Should You Ask an Elderly Person if She/He is Being Abused?
There are situations in which elder abuse has clearly happened or situations in which there are obvious warning signs that it might be happening. In that case, as a healthcare professional you have an obligation to ask that person if she/he has been abused.
But what if you merely have a slight suspicion that abuse is occurring? Should you ask that person and if so, how do you ask? And given that that elder abuse is very common, very under reported, and may not be obvious, doesn’t it make sense to at least open the subject with every elderly patient?
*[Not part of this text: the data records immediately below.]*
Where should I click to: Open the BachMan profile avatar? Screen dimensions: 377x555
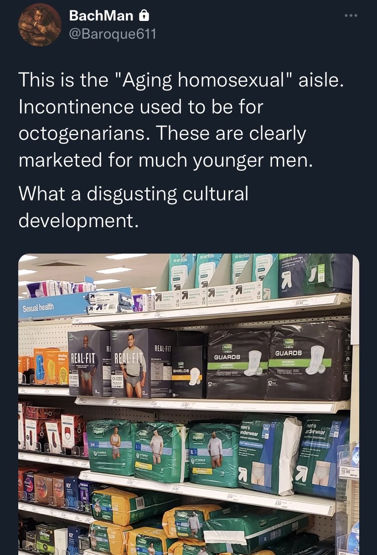point(40,25)

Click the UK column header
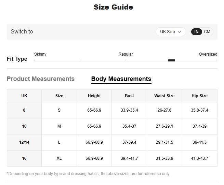pos(24,96)
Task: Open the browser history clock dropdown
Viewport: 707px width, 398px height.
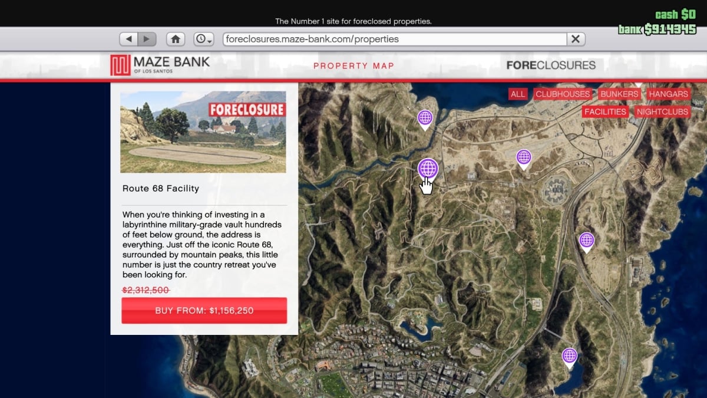Action: [204, 39]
There are no easy answers to these questions. The American Medical Association recommends that all physicians routinely ask elderly patients about abuse, even if there are no obvious signs that abuse might be occurring. However, there is no universal agreement in the health care community about the best way to screen for abuse in the elderly population.
The most sensible approach would be to follow the guidelines that have been developed by your workplace, and if you are required to ask about abuse do so in a way that is non-confrontational, non-judgmental, and supportive. You should also assess each situation and determine the best way to open the subject. Remember, this is a very sensitive issue. An elderly person may be suffering abuse, but it is most often from a relative or some other person, with whom the elderly person has emotional or social ties, so admitting to a stranger that abuse is happening is not easy. A direct question such as “Is your son abusing you?” or “Are you afraid of anyone who is taking care of you?” could be too abrupt and intrusive for many people. In most cases it would be better to simply say “How is everything going at home?” or “How are you getting along with everybody? Any problems?” and then listen and watch closely as to how that person responds.
You can also “let your conscience be your guide” and realize that your responsibility is to keep your patients safe, not to provide a solution to a problem: you are only trying to determine if abuse is or could be happening, not correct the situation. That means that you may not need to directly ask someone if abuse is occurring and directly intervene, but if you feel there is a possibility – even if there are no obvious signs of abuse – you can bring your concerns to a supervisor, social worker, or elder advocate.